11. Peloton's wild ride

When Peloton went public in September, there was a certain degree of skepticism—some of it sparked by the then-unfolding WeWork debacle, some by the unusual nature of the home-cycling company's business model and some by a $300 million lawsuit related to music rights. But the early returns on the public market were promising, as Peloton saw its market cap inch past $10 billion, compared to the $4.15 billion valuation it attained with its final round of VC funding in 2018.

 

And then that advertisement aired. Peloton released a widely ridiculed new holiday commercial in late November, and throughout the first few weeks of December, its stock price steadily declined. Is it a coincidence? Will it continue? Either way, Peloton will keep on peddling its pedaling machines.

 

12. Look what they made her do

I am going to guess that, until November, there weren't a whole lot of die-hard Taylor Swift fans who had an opinion about The Carlyle Group.
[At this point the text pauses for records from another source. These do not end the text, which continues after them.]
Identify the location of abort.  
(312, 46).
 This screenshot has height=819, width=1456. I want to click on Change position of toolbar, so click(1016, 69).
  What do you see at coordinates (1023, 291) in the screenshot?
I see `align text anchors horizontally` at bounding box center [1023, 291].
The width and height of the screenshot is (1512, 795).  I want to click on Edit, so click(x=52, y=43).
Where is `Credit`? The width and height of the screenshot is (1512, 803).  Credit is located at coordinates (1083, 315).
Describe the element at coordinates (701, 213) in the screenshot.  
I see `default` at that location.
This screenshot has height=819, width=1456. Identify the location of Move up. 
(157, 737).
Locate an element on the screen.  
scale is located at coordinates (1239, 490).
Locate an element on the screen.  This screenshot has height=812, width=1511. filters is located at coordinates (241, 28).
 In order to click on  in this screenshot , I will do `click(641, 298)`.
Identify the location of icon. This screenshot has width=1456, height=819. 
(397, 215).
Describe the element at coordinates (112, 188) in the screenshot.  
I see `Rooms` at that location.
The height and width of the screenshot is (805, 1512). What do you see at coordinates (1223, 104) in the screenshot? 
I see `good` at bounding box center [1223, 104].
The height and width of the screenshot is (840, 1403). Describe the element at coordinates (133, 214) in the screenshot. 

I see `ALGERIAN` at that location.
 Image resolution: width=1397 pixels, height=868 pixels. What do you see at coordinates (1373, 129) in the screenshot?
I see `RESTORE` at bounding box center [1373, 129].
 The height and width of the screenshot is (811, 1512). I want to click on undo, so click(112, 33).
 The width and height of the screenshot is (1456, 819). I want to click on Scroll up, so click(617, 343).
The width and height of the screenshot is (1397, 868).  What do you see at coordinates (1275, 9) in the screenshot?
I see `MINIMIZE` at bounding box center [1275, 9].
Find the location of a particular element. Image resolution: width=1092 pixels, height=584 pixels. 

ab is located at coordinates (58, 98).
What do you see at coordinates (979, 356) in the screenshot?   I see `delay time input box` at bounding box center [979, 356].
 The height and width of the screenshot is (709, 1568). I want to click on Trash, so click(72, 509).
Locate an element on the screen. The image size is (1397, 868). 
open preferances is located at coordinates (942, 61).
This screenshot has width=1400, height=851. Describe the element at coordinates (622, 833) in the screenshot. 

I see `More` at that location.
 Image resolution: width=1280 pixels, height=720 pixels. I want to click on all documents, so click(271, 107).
But that all changed when Swift went public with a feud over the rights to her music with Big Machine Label Group, a record label in which Carlyle portfolio company Ithaca Holdings acquired a stake earlier this year.

 

The primary battle is between Swift and producer-slash-archrival Scooter Braun. But Swift has specifically named Carlyle in her complaints, and I find it absolutely delightful that Carlyle co-CEO Kewsong Lee is being forced to make pronouncements that Swift is "an incredibly talented performer and wonderful artist." What a strange world. What a strange year.